── SOURCE TEXT ──

The Fight Against the "Very Real" Threat of the Record-Breaking Table Rock Fire
The largest fire in Upstate South Carolina history also burned more than 500 acres in Transylvania County. If not for a shift in the weather and the work of fire crews, it could have been a lot worse.

CEDAR MOUNTAIN — Robb Davis, the assistant regional forester who led the North Carolina Forest Service’s fight against the Table Rock Fire, isn’t given to dramatic talk.
Driving past fire-blackened slopes on a dirt road along the South Carolina state line Tuesday afternoon, he provided a detailed account of the nearly week-long battle against advancing flames in restrained, professional terms.
Snuffing out blazes was “suppression,” the twigs and leaves of Tropical Storm Helene deadfall were “lighter fuel classes” and the troops of firefighters, along with their trucks, hoses and bulldozers, came out as “operational resources.”

───

▶ _WHAT THE EXERCISE ASKS_:
Reproduce word for word the stretch of the Table Rock Fire article from "CEDAR MOUNTAIN —" through "restrained, professional terms.".

── STORED DATA ──

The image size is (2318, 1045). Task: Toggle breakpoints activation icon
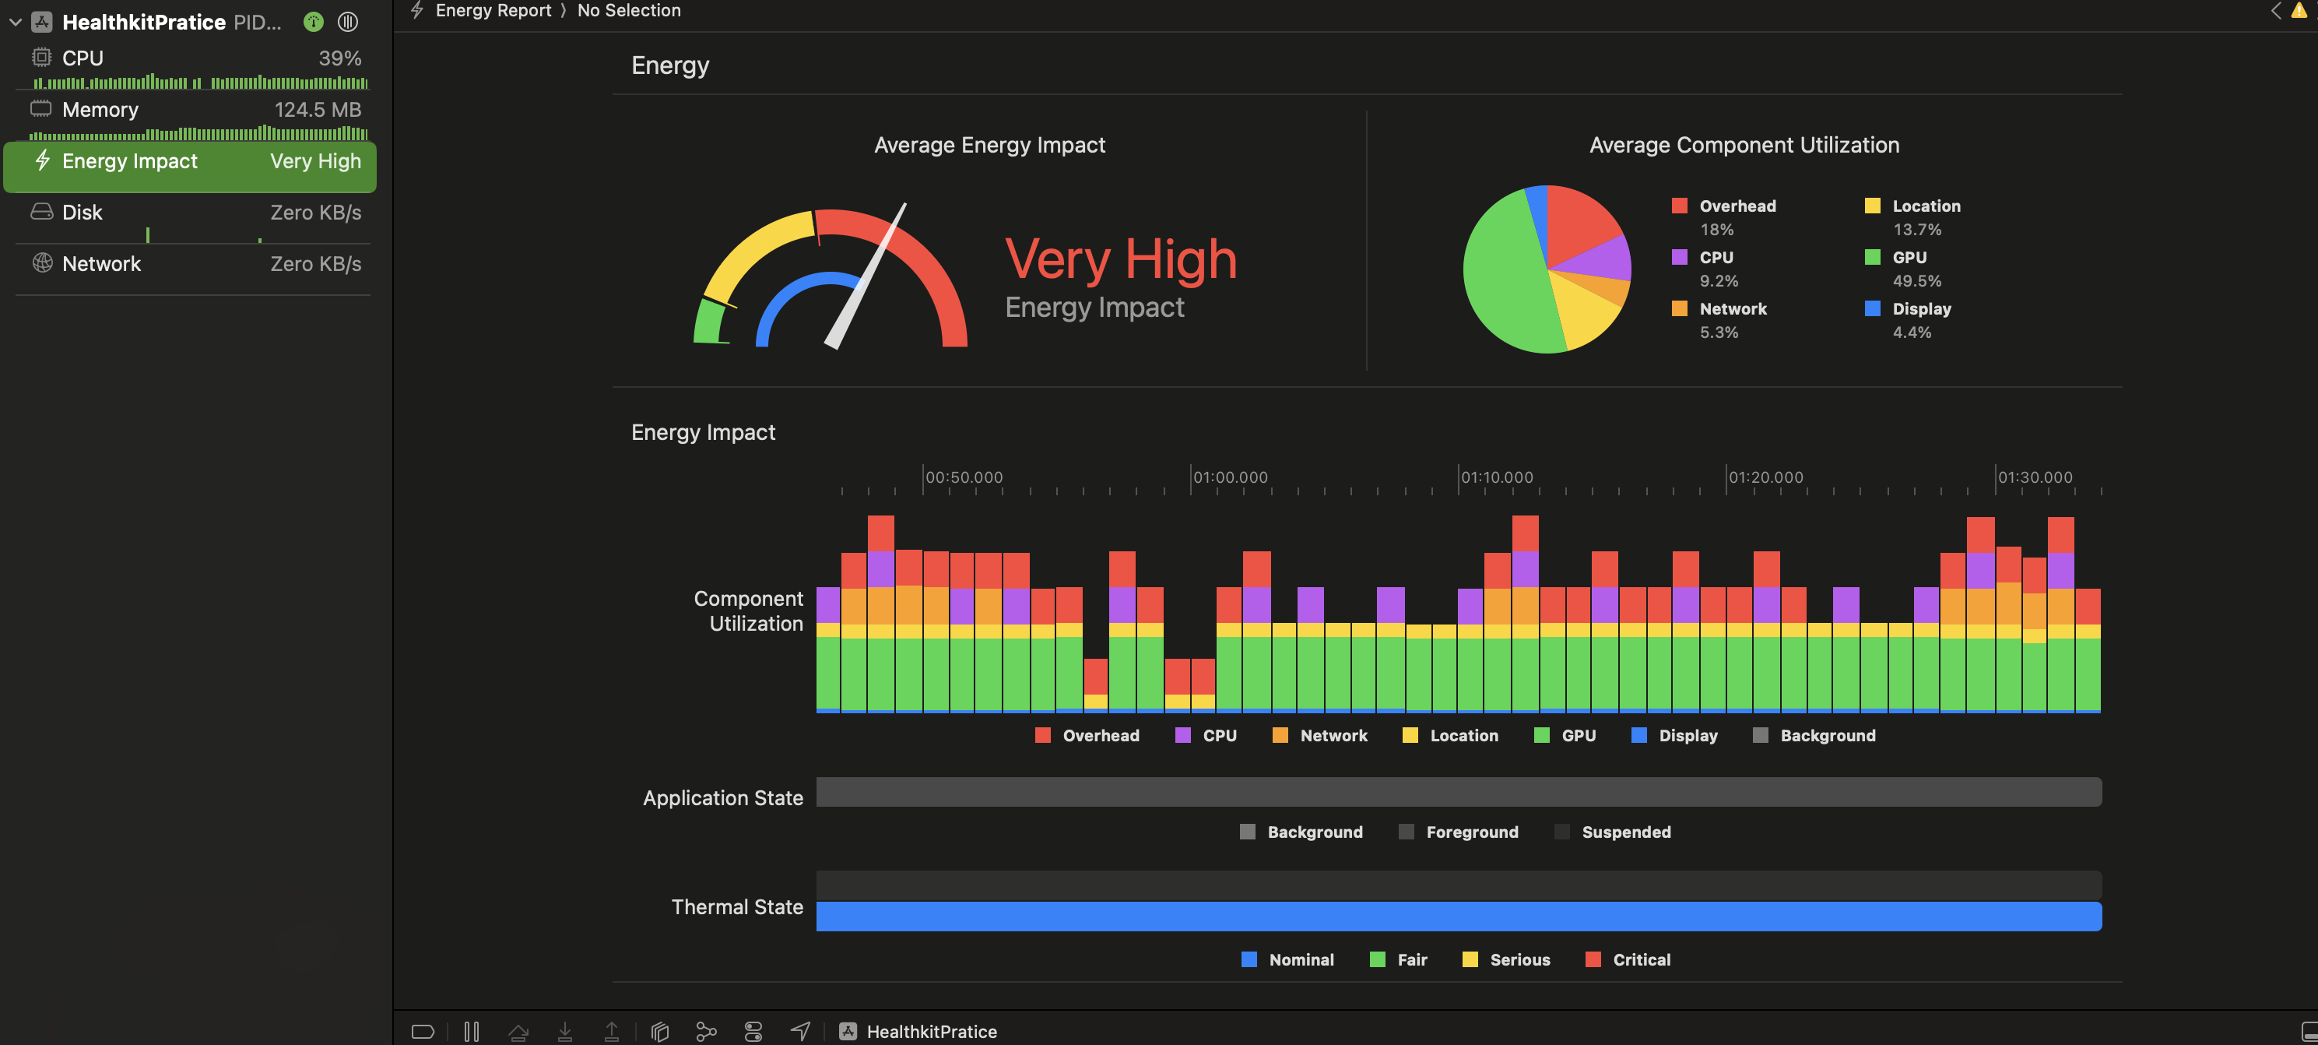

───

▶ _OUTPUT OF THE TASK_:
CEDAR MOUNTAIN — Robb Davis, the assistant regional forester who led the North Carolina Forest Service’s fight against the Table Rock Fire, isn’t given to dramatic talk.
Driving past fire-blackened slopes on a dirt road along the South Carolina state line Tuesday afternoon, he provided a detailed account of the nearly week-long battle against advancing flames in restrained, professional terms.